• _Target pointing data_:
━━━━

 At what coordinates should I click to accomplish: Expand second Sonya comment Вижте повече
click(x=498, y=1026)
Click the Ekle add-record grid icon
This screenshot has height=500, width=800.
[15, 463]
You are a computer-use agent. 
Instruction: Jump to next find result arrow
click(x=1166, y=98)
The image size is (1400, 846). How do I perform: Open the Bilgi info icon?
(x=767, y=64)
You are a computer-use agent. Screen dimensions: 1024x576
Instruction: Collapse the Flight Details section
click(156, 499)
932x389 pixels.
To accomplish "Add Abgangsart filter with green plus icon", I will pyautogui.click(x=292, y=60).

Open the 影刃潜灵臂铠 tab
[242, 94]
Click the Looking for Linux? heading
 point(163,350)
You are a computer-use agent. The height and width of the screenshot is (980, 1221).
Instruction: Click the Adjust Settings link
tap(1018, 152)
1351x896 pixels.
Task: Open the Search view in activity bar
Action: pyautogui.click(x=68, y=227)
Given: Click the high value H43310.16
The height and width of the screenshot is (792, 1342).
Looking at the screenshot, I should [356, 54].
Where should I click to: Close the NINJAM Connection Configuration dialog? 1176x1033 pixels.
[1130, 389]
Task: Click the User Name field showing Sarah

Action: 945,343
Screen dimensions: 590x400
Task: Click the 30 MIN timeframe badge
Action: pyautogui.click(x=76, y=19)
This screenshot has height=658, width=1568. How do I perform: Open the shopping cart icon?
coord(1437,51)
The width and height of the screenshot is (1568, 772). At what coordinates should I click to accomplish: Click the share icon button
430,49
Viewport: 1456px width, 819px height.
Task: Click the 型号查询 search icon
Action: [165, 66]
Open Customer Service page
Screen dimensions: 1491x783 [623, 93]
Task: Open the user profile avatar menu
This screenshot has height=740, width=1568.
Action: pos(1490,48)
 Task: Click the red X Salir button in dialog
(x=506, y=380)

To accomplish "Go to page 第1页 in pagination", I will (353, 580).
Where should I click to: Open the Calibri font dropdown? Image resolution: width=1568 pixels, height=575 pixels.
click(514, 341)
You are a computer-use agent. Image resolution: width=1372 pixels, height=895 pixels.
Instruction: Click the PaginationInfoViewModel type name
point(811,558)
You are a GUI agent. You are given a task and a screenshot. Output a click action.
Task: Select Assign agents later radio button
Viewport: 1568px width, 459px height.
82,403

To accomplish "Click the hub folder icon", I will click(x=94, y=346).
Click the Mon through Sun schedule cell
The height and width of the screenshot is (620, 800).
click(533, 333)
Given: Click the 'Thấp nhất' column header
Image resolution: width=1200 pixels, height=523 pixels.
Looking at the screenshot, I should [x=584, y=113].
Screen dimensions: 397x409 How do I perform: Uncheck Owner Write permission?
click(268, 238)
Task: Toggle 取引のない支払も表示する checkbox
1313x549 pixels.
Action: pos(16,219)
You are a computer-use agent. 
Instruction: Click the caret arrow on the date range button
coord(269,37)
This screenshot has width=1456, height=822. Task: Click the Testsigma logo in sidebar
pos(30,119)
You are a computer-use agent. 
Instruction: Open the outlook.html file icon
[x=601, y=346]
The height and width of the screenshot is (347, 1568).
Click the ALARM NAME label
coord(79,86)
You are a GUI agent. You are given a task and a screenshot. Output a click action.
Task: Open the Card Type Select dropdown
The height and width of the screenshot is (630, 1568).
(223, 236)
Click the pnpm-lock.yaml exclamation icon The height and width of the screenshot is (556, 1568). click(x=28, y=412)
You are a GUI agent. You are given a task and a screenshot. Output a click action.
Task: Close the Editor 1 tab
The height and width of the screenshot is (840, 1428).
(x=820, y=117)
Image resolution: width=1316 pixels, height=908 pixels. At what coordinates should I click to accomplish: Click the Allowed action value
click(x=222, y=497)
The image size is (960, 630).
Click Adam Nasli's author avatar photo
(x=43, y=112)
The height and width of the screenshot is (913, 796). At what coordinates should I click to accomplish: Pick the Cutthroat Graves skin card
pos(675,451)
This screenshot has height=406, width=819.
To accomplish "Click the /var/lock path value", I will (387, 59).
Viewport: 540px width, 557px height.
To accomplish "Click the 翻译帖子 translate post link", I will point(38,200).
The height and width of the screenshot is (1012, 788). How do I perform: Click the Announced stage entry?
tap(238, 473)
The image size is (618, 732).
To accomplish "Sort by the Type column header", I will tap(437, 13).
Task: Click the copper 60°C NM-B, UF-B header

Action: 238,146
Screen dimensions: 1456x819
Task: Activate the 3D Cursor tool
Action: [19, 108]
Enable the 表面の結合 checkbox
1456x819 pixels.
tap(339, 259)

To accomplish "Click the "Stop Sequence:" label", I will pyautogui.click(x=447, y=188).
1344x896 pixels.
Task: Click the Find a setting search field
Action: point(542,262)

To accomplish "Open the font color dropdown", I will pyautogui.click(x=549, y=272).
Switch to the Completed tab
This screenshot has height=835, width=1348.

━━━━

Rewrite everything from the line containing "Task: Click the red X Salir button in dialog" down to the line containing "click(533, 333)" as a numbered list, leaving out blank lines.

• _Solution below_:
1.  Task: Click the red X Salir button in dialog
2. (x=506, y=380)
3. To accomplish "Go to page 第1页 in pagination", I will (353, 580).
4. Where should I click to: Open the Calibri font dropdown? Image resolution: width=1568 pixels, height=575 pixels.
5. click(514, 341)
6. You are a computer-use agent. Image resolution: width=1372 pixels, height=895 pixels.
7. Instruction: Click the PaginationInfoViewModel type name
8. point(811,558)
9. You are a GUI agent. You are given a task and a screenshot. Output a click action.
10. Task: Select Assign agents later radio button
11. Viewport: 1568px width, 459px height.
12. 82,403
13. To accomplish "Click the hub folder icon", I will click(x=94, y=346).
14. Click the Mon through Sun schedule cell
15. The height and width of the screenshot is (620, 800).
16. click(533, 333)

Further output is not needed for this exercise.